(EXERCISE INPUTS)
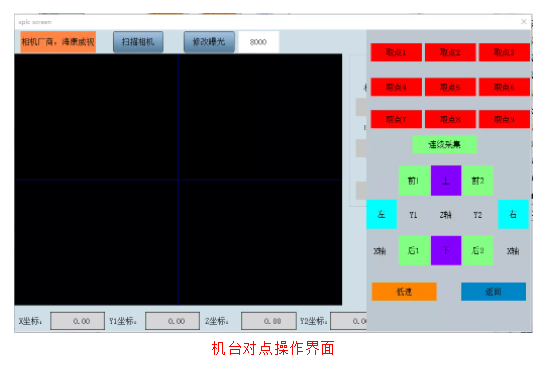This screenshot has width=548, height=371.
Task: Click the 修改曝光 button
Action: (x=209, y=42)
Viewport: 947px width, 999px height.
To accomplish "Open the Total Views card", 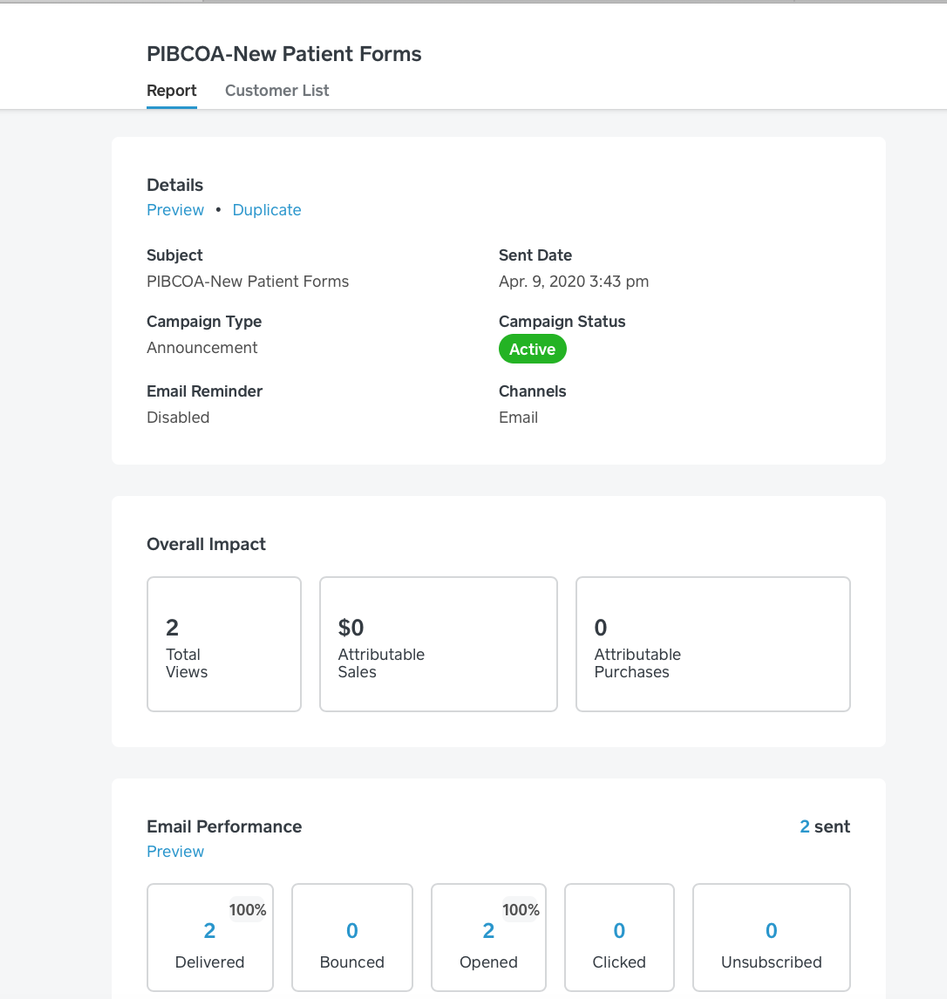I will 224,644.
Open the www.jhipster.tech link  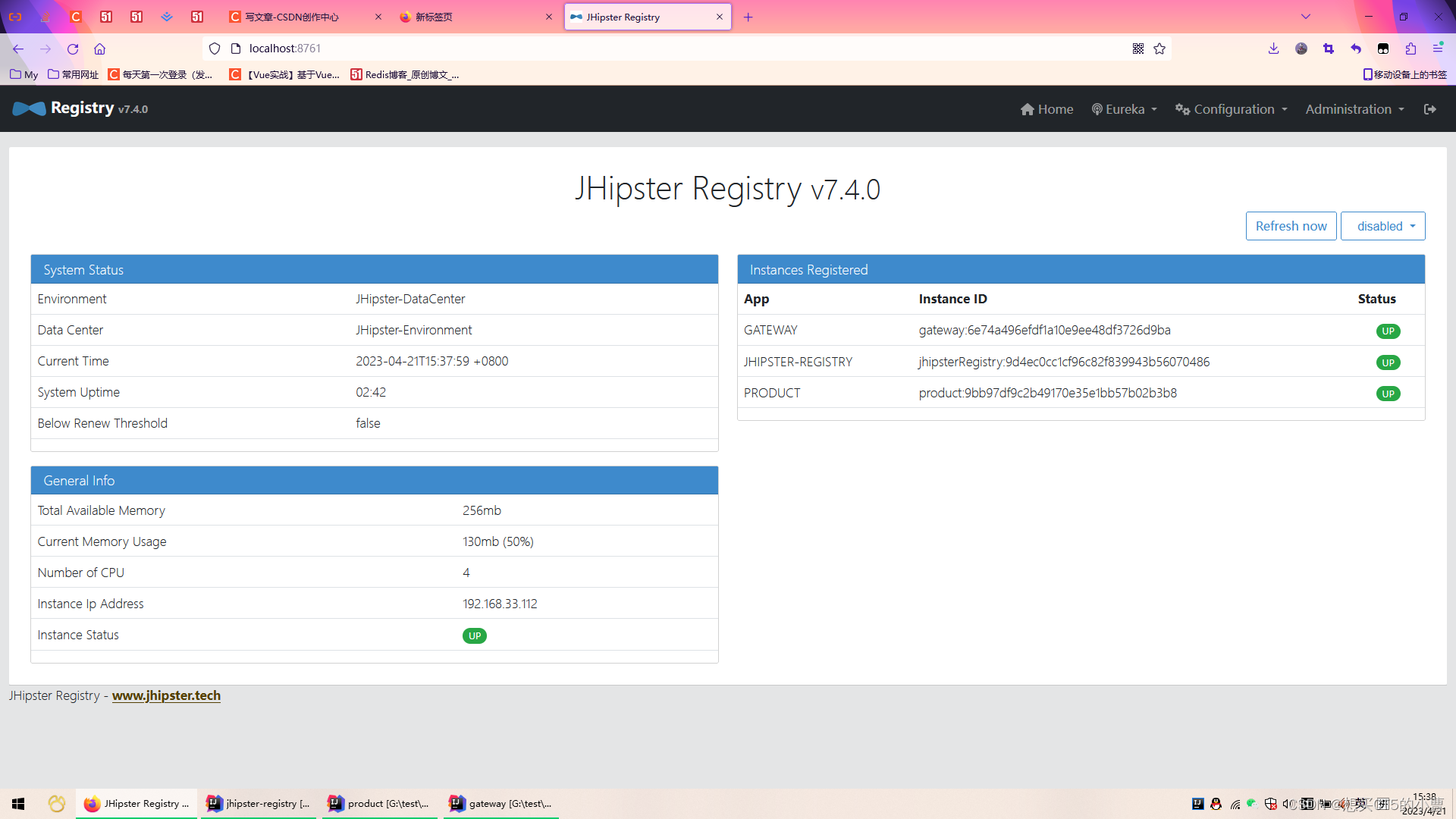tap(166, 696)
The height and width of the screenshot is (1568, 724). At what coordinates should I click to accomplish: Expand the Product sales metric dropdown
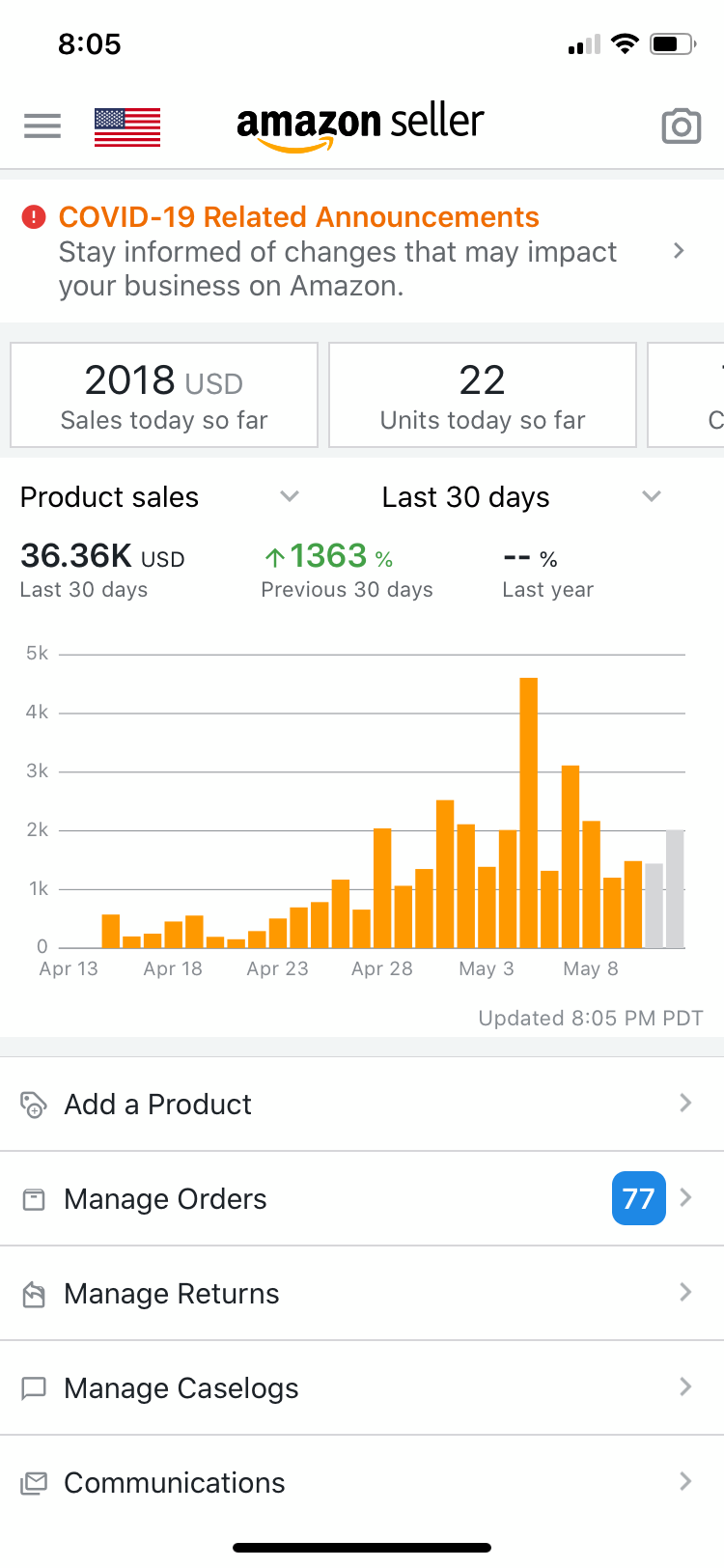pyautogui.click(x=289, y=496)
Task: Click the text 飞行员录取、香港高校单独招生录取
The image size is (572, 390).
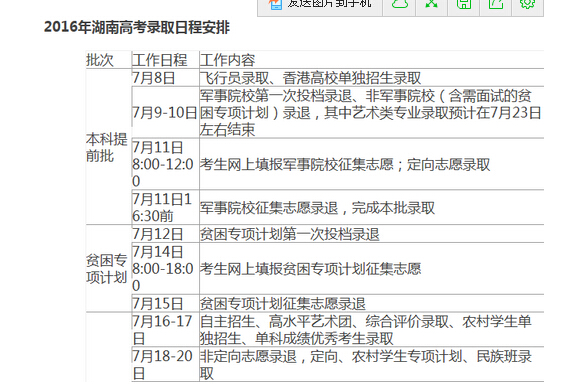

(WORK INSTRUCTION) No pictures go in the copy. Output exactly the lines from the line containing "The height and" through the end of the listing above.

(EXERCISE OUTPUT)
The height and width of the screenshot is (1568, 724). At what coordinates should I click to accomplish: Expand the Product sales metric dropdown
pyautogui.click(x=289, y=496)
Task: Click the text 飞行员录取、香港高校单独招生录取
The image size is (572, 390).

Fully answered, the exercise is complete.